• Record list
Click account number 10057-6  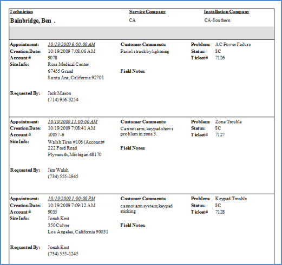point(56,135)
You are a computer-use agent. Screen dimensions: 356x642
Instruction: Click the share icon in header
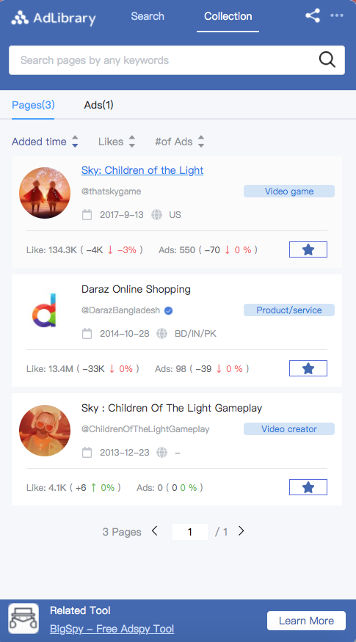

* * *

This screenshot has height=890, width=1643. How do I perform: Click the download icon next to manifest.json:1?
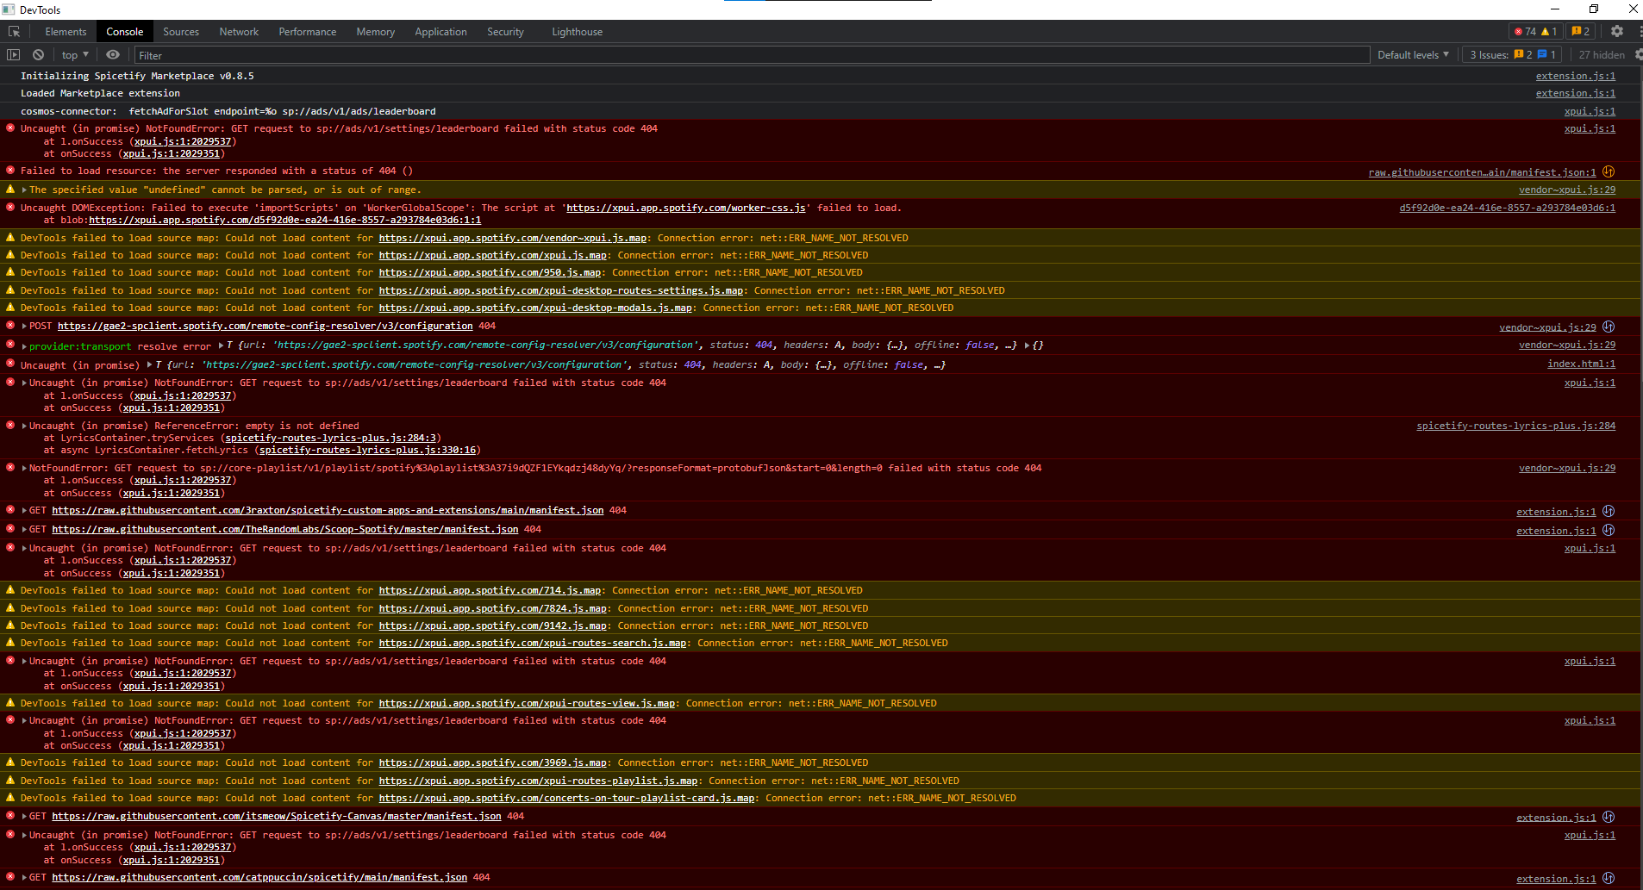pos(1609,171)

• What is being asked
Arrange everything from the line containing "This screenshot has" down to the line containing "pos(1609,171)" as a JSON list of strings, one per line, skipping blank lines and omitting the pictures.

• Exercise answer
[
  "This screenshot has height=890, width=1643. How do I perform: Click the download icon next to manifest.json:1?",
  "pos(1609,171)"
]